After returning from vacation, I had a few weeks where the weight loss was not that great. I really wanted to lose alot more than I had at this point, yet I was starting to see a difference in how I saw was looking in the mirror. I had dreaded the mirror for so many years, that for the first few weeks, I still didn't really see change. I guess it also had alot to do with the fact that there was alot to lose.

As I have said in past posts, I try to set mini goals along the way to give me something to work for in between the big goal I am working towards. My next goal was to set a 50 pound loss, which is halfway for the 100 pound loss I set in the beginning of all this...Well I made it! People are starting to ask me now what I am doing. I find it hilarious to see how someone asks you what you have done, without implying you were fat before this. They sort of tip-toe around it with lines like "You look so healthy, what are you doing?", and "Wow, your pants look a little loose,are you losing some weight?". At that moment, I just want to say Thanks for noticing and yes my once fat behind is shrinking. LOL.

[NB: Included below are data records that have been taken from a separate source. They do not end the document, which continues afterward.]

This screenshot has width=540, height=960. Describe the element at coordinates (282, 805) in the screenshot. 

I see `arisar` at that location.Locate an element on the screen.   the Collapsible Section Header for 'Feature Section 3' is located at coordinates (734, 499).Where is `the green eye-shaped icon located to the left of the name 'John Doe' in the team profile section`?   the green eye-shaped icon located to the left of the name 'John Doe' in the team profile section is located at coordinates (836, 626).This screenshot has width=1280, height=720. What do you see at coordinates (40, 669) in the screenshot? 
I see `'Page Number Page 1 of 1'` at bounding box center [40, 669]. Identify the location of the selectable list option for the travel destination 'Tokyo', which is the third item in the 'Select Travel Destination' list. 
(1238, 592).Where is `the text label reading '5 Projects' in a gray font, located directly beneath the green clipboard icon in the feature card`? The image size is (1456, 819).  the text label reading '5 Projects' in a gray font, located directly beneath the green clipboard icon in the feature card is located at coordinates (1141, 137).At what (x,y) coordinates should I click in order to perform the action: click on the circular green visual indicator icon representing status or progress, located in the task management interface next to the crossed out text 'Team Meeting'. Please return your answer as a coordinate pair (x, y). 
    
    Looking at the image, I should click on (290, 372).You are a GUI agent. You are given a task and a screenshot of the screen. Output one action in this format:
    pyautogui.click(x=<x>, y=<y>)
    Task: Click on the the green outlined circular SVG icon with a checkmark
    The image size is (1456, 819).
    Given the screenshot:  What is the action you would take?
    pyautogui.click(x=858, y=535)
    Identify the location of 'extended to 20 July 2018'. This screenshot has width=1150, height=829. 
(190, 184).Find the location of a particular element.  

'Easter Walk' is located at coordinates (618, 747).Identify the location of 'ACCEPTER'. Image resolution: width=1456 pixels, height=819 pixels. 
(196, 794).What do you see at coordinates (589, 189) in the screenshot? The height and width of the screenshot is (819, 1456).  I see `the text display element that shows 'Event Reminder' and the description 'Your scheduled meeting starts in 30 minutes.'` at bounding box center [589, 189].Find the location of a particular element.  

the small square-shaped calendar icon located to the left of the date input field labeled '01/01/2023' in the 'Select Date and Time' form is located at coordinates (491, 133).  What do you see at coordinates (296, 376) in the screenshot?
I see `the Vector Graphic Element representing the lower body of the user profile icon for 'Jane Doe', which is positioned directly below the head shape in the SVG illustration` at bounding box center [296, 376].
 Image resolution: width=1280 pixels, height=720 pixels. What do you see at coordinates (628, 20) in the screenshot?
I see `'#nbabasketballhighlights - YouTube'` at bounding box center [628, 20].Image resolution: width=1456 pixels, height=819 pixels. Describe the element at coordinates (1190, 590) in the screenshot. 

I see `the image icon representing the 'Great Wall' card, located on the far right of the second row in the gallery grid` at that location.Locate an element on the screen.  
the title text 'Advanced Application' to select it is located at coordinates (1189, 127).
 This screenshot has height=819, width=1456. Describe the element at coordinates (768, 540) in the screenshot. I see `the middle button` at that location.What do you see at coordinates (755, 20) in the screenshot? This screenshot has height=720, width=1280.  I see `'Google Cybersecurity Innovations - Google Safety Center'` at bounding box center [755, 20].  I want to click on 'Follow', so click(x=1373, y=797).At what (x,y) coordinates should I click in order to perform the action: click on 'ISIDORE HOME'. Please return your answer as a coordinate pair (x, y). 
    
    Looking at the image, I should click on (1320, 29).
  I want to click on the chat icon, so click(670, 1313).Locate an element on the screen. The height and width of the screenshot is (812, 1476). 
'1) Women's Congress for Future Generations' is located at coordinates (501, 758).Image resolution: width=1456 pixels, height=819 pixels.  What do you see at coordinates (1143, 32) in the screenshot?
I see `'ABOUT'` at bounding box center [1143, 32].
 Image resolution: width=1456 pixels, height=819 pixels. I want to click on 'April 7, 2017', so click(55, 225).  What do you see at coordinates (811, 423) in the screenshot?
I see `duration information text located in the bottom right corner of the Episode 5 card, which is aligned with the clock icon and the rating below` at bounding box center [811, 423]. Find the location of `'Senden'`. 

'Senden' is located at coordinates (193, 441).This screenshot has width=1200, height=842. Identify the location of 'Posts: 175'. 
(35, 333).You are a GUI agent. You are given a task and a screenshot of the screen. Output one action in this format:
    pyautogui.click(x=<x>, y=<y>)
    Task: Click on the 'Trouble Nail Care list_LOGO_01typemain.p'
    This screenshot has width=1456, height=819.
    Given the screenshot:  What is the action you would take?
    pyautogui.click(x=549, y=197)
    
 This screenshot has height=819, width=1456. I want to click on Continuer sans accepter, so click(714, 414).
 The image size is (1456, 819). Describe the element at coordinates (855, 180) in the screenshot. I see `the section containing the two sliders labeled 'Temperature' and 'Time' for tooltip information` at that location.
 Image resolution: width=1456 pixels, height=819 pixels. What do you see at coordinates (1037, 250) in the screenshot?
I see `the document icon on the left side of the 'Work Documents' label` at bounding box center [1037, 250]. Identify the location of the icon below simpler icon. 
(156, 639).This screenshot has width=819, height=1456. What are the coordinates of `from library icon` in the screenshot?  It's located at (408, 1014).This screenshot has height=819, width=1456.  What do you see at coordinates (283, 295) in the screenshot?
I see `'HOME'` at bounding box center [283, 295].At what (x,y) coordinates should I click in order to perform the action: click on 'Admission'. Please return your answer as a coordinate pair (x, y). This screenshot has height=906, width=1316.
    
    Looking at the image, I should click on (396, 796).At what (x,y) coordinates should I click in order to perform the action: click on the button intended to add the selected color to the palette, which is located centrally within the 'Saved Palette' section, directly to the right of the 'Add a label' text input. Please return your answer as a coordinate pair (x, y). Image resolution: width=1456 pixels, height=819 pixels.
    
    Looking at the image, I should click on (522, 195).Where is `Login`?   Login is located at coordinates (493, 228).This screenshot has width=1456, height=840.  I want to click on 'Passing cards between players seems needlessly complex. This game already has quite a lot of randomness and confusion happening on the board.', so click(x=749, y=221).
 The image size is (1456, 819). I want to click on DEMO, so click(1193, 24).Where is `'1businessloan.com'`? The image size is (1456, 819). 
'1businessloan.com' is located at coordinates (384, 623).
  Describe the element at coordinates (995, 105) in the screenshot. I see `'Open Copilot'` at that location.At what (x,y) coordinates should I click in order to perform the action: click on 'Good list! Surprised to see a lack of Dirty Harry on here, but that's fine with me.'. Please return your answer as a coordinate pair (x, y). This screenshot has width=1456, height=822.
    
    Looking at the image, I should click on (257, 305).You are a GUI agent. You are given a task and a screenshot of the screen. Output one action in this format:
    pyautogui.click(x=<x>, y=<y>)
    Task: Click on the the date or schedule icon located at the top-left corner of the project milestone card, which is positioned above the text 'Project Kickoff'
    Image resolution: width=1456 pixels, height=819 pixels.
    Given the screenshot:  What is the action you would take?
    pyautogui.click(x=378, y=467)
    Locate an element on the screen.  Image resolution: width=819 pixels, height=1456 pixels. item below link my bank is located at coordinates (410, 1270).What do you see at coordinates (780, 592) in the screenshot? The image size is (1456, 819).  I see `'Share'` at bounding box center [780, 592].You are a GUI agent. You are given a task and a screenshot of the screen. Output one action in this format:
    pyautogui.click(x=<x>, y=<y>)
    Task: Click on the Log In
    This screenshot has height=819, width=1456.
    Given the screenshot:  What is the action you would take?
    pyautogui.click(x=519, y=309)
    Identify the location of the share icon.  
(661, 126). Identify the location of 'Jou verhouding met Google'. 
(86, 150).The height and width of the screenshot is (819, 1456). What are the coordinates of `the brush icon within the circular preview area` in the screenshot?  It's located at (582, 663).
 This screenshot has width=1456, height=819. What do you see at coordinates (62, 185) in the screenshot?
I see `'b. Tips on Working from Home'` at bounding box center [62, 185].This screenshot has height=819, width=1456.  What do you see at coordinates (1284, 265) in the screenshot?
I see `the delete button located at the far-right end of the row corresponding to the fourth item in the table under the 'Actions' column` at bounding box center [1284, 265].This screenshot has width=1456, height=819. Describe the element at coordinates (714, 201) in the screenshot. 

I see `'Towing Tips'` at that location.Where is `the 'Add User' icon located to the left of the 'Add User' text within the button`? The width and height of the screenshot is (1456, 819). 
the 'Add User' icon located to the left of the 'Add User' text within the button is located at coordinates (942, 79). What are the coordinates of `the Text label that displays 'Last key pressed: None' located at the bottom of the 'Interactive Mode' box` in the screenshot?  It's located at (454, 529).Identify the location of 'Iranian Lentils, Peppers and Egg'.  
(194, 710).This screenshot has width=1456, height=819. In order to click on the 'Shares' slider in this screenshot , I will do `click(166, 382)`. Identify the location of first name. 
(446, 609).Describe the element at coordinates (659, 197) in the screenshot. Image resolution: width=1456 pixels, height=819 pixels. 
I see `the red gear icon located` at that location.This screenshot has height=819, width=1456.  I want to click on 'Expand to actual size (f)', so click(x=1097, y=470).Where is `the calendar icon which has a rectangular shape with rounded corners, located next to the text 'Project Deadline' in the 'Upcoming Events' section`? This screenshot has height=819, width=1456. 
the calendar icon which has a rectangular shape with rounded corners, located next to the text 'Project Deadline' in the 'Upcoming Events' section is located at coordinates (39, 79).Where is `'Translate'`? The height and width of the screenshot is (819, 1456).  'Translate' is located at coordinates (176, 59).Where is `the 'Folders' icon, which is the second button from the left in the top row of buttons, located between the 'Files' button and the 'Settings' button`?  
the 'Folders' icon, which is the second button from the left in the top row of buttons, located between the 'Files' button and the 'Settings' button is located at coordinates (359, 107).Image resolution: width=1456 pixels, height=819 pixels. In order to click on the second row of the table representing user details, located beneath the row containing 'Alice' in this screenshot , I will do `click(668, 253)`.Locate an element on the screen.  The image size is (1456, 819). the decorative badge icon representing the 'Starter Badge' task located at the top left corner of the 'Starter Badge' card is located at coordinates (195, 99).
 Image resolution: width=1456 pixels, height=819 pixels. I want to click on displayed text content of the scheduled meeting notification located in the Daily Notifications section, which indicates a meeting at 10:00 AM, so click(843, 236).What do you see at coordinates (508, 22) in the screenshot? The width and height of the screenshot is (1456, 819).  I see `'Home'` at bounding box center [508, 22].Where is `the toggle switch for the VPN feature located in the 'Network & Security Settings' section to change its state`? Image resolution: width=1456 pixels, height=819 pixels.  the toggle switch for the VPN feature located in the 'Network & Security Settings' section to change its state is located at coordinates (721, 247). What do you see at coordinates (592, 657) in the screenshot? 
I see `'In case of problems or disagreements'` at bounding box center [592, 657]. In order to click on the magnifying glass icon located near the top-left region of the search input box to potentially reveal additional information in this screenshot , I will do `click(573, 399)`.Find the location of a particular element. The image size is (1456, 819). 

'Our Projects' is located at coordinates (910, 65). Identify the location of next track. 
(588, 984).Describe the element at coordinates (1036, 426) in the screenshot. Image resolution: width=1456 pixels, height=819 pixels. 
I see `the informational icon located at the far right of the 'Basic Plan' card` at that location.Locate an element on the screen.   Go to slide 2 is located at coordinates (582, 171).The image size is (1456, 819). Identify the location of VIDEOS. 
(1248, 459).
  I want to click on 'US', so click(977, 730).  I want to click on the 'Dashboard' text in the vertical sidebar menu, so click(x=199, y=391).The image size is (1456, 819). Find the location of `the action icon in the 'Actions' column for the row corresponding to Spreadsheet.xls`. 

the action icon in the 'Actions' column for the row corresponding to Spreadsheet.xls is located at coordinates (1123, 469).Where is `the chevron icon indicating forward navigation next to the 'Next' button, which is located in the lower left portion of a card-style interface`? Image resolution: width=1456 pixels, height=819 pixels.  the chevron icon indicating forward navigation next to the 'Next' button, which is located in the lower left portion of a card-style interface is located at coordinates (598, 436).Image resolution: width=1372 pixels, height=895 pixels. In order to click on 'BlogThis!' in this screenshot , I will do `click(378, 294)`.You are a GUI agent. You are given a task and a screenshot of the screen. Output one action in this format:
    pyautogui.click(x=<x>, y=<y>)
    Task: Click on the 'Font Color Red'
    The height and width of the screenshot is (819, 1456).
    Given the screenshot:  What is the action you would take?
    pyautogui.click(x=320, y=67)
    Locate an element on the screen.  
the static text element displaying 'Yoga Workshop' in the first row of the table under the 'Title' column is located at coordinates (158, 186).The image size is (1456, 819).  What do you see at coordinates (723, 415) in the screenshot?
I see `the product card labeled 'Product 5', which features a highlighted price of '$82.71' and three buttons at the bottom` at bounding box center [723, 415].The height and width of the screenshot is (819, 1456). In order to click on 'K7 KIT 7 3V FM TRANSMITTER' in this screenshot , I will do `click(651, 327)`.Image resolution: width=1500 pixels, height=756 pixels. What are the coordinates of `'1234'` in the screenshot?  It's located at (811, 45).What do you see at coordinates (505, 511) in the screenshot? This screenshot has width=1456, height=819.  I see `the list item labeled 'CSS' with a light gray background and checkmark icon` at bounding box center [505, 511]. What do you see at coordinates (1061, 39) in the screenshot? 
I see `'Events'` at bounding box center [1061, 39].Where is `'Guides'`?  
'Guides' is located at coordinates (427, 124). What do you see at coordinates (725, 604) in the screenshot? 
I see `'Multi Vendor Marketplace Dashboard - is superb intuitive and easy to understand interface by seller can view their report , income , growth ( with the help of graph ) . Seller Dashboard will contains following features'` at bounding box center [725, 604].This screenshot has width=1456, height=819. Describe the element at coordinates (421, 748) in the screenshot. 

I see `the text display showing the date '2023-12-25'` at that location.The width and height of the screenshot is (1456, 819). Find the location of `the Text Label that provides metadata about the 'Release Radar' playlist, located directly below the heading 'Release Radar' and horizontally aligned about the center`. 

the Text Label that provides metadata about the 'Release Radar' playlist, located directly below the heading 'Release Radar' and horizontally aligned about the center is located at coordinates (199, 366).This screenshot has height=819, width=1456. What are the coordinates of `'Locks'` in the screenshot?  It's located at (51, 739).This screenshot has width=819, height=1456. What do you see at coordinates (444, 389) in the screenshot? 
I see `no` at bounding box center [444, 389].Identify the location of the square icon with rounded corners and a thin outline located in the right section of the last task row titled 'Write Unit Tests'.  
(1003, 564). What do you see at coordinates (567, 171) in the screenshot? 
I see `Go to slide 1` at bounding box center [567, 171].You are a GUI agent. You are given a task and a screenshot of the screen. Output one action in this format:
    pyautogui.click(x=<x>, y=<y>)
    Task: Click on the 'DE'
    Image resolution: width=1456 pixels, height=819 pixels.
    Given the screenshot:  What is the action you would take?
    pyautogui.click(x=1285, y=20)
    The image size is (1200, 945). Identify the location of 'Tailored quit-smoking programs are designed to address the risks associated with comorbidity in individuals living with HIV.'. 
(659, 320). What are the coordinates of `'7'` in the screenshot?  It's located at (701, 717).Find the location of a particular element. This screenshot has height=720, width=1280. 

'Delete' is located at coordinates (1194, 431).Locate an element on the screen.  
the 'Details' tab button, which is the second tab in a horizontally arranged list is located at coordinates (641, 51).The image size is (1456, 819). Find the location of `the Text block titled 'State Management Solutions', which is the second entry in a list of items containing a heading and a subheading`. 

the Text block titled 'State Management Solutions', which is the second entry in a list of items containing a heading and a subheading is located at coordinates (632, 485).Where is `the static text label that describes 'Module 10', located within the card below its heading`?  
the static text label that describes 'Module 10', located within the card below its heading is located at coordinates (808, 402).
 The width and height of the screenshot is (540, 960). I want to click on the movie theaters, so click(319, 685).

I knew if I could get to my halfway point it would be an amazing feeling. I am not quite sure how I got here really. Can someone PLEASE pinch me. Is this for real? It has all happened really fast. The food has been so good and the entire program has been so basic and easy to follow. It all seems too good to be true. I have started trying alot of the recipes I'm finding out there for Medifast clients. I even decided to create this Blog after being into reading other blogs, and I also have created a Group on Facebook called Medifast Buddies. I found that there were lots of little tidbits that I had to find out on my own and was constantly seeing posts and questions come up...I wanted to help. I am so very passionate about the Medifast way of life, and no other diet has gotten me to this level. I celebrate in the little things that others may find funny. I have accomplished alot, and I am only halfway done. Of course, after losing the weight, I have the task of keeping it off once and for all.

I no longer lose my breath when I go up a small flight of stairs. My thighs don't rub together when I walk. I am wearing clothes that I hadn't worn in a very long time. I don't snore and stop breathing when I sleep. And the biggest thing, is that I am no longer in an area of concern of being Type 2 Diabetic. What was I thinking all those years? And why was I never able to get there until now. I think it was mostly because I didn't want to be there. I didn't really commit to diets before, like I am now, and I wasn't on a program that worked.

Medifast is a science from what I can tell. A plan that is based on 5 Medifast Packaged Meals that you mix and match from and 1 Lean Protein Low Carb (Lean and Green) Meal each day. You buy the food thru Medifast or a Health Coach and away you go. At the end of the this post, I have lost a total of 54 pounds. I am still going strong and still learning new things about eating healthy along the way. I am playing basketball with my kids.

What has hit home the hardest for me was when my son gave me a hug and without words I could feel him wrap his arms around me and grab his other hand and say "hmmm, that's cool". I ask him what he meant and he said I can reach all the way around you now and give you a real hug. I can touch my other hand. I felt sad and happy all in the same moment. Sad because I had allowed myself to get to that badly overweight point in my life, where a smile was fake, and happiness was superficial. I was happy now, because people were taking notice of my efforts. I was accomplishing something I had not been able to accomplish up till now. I could never lose 5 pounds and now I had lost 54 pounds. I feel incredible and I am only halfway thru the program! I feel like I can fly.



I am happy inside and out for the first time in a long time. My husband thinks it's funny that I want my picture taken all the time when I used to get mad if someone got my picture.